(Beginning of Input data)
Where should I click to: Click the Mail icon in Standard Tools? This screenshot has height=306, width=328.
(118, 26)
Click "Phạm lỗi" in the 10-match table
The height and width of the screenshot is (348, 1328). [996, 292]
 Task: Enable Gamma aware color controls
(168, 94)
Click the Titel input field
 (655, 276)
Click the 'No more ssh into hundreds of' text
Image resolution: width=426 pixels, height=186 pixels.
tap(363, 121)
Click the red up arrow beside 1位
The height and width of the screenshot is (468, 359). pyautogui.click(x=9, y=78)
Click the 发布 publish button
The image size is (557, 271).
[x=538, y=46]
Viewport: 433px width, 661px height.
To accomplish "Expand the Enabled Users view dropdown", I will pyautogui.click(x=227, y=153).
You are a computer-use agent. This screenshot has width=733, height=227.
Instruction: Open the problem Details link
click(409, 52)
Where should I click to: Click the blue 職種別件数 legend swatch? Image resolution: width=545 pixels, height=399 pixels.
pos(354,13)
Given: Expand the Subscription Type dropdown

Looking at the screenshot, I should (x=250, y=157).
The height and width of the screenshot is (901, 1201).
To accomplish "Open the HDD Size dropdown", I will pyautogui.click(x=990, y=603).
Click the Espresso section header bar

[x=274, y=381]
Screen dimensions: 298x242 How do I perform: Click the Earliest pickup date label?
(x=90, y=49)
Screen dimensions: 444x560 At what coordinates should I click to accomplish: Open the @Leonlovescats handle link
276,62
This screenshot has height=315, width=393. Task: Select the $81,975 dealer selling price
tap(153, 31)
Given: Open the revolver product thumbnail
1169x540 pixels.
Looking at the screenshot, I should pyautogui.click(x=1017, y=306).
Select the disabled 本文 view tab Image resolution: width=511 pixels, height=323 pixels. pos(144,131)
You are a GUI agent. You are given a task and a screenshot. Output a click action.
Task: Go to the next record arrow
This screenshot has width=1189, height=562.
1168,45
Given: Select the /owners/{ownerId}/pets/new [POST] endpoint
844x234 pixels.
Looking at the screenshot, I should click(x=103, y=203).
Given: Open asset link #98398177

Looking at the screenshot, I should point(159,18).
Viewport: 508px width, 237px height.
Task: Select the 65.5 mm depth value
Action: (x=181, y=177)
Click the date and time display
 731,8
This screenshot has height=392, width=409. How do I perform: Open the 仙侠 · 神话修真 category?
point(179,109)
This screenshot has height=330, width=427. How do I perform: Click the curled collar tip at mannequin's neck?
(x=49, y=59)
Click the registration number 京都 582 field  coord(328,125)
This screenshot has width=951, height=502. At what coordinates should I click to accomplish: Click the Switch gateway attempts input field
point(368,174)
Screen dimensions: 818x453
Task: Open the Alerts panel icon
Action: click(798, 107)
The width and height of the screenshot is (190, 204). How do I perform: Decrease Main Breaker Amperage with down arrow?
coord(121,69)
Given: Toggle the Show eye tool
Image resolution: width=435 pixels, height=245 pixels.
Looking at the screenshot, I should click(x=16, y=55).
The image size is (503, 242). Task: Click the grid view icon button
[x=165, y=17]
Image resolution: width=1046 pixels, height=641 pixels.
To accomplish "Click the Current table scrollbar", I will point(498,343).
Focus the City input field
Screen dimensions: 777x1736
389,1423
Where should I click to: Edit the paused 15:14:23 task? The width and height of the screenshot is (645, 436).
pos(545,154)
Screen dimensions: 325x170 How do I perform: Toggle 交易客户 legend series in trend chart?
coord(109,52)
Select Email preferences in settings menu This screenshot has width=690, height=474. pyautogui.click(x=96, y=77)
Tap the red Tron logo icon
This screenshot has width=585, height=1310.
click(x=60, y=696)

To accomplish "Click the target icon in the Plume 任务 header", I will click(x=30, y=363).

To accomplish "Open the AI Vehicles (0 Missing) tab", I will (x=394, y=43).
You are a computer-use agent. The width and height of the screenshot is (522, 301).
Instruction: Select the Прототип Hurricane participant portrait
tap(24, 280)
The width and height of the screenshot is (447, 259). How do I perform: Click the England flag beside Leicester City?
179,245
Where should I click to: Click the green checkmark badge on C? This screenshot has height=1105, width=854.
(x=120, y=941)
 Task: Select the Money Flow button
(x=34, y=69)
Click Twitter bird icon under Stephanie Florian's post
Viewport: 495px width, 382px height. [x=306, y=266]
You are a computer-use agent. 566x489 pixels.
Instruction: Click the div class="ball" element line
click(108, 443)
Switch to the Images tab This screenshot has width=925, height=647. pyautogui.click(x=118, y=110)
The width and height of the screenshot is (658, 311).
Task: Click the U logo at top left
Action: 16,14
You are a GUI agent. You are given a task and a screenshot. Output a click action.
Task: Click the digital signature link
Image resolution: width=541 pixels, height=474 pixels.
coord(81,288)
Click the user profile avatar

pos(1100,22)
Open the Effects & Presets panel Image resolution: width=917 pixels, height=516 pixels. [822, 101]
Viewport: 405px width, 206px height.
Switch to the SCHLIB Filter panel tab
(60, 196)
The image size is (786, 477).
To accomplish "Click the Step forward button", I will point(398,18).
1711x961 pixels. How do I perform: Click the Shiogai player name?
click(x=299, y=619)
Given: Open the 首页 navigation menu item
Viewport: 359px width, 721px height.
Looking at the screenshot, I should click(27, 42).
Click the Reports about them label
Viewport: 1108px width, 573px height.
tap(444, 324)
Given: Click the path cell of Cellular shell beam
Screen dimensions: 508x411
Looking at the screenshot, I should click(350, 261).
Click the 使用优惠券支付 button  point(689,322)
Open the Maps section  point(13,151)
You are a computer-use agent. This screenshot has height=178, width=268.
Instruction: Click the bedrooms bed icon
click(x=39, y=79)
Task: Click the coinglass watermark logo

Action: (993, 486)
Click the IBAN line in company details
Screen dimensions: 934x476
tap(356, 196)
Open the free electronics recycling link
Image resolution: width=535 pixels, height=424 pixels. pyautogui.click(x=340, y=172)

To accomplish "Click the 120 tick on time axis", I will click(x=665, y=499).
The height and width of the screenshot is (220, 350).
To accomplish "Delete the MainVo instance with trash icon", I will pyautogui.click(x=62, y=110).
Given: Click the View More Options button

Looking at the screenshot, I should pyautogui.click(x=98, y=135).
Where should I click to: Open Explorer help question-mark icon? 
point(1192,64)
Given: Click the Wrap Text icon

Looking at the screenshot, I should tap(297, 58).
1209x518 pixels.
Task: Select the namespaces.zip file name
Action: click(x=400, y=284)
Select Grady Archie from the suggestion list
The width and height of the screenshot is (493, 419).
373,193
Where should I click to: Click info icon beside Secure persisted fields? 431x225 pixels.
(End of Input data)
Exercise brief => Among the entries above, copy exactly only the lines starting with the one containing "Screen dimensions: 777x1736" and going through the one containing "You are a computer-use agent. The", both ends included.

Solution to this exercise =>
Screen dimensions: 777x1736
389,1423
Where should I click to: Edit the paused 15:14:23 task? The width and height of the screenshot is (645, 436).
pos(545,154)
Screen dimensions: 325x170 How do I perform: Toggle 交易客户 legend series in trend chart?
coord(109,52)
Select Email preferences in settings menu This screenshot has width=690, height=474. pyautogui.click(x=96, y=77)
Tap the red Tron logo icon
This screenshot has width=585, height=1310.
click(x=60, y=696)

To accomplish "Click the target icon in the Plume 任务 header", I will click(x=30, y=363).

To accomplish "Open the AI Vehicles (0 Missing) tab", I will (x=394, y=43).
You are a computer-use agent. The width and height of the screenshot is (522, 301).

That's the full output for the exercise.